Vibrio cholerae triggers SOS and mutagenesis in response to a wide range of antibiotics: a route towards multiresistance

Abstract

Antibiotic resistance development has been linked to the bacterial SOS stress response. In Escherichia coli, fluoroquinolones are known to induce SOS, whereas other antibiotics, such as aminoglycosides, tetracycline, and chloramphenicol, do not. Here we address whether various antibiotics induce SOS in Vibrio cholerae. Reporter green fluorescent protein (GFP) fusions were used to measure the response of SOS-regulated promoters to subinhibitory concentrations of antibiotics. We show that unlike the situation with E. coli, all these antibiotics induce SOS in V. cholerae.

Fig. 1.

SOS induction by subinhibitory concentrations of antibiotics in E. coli and V. cholerae. Bacteria were grown overnight in MH supplemented with sub-MICs of specified antibiotics as follows (final concentrations [μg ml⁻¹] of drug for organism [E. coli, V. cholerae]): ciprofloxacin (CIP), 0.05, 0.005; ampicillin (AMP) and rifampin (RIF), 0.05, 0.01; trimethoprim (TMP), 0.05, 0.005; tetracycline (TCN), 0.15, 0.015; chloramphenicol (CAM), 0.15, 0.005; spectinomycin (SPC), kanamycin (KAN), and streptomycin (STR), 0.2, 0.05; gentamicin (GEN), tobramycin (TOB), and neomycin (NEO), 0.1, 0.01. The samples were washed in PBS, and the fluorescence was measured using the FACSCalibur device (1).
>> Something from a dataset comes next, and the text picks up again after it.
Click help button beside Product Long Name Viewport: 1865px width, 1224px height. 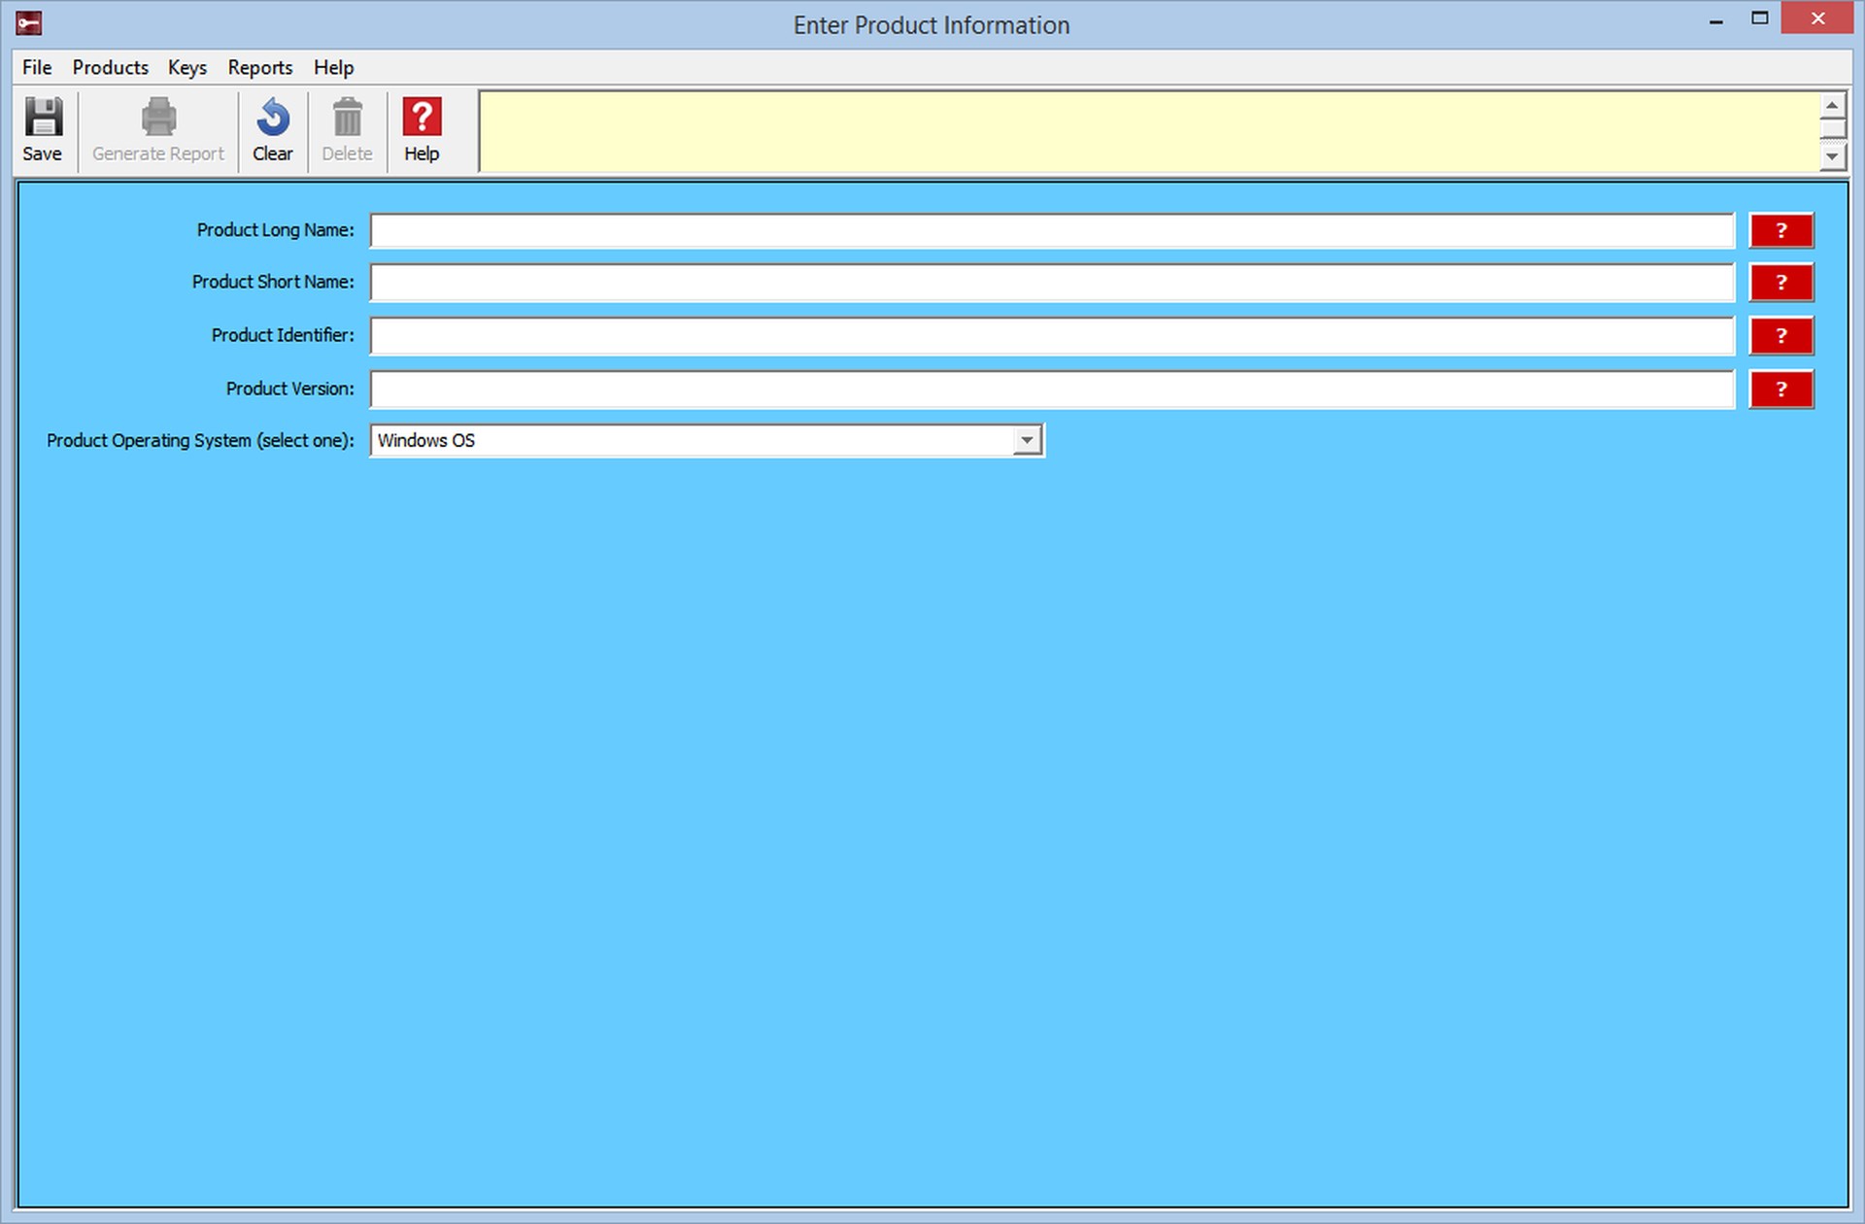pos(1780,231)
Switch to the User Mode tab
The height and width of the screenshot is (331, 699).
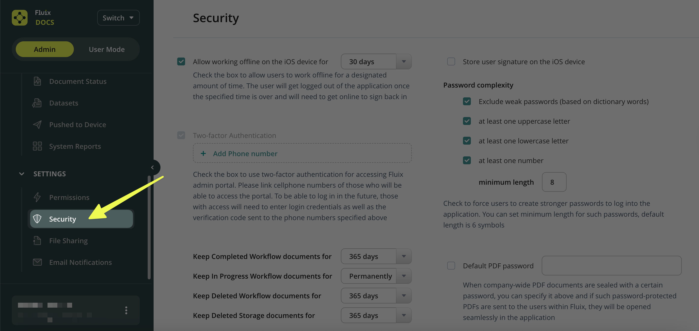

The percentage of fluorescent cells is represented on the y axis. Each measurement was reproduced at least four times. In order to test whether the means of two groups were different, we first tested the equality of their variance with a Fisher test. When the variances of two groups were found to be significantly different, an unequal-variance t test was performed. Otherwise, a simple t test was performed. The chosen significance threshold was 0.05 for all tests.

Fig. 2.

Spontaneous mutation frequency after treatment with subinhibitory concentrations of antibiotics. Bacteria were grown as described in Fig. 1. Appropriate dilutions were plated on Luria broth, and 1 ml of culture was centrifuged and plated on 100-μg/ml rifampin plates. The mutation frequency, corresponding to the rifampin-resistant CFU count over the total number of CFU, was measured and represented on the y axis for each antibiotic. (A) E. coli MG1655 and V. cholerae N16961 hapR⁺. (B) Comparison of various V. cholerae strains.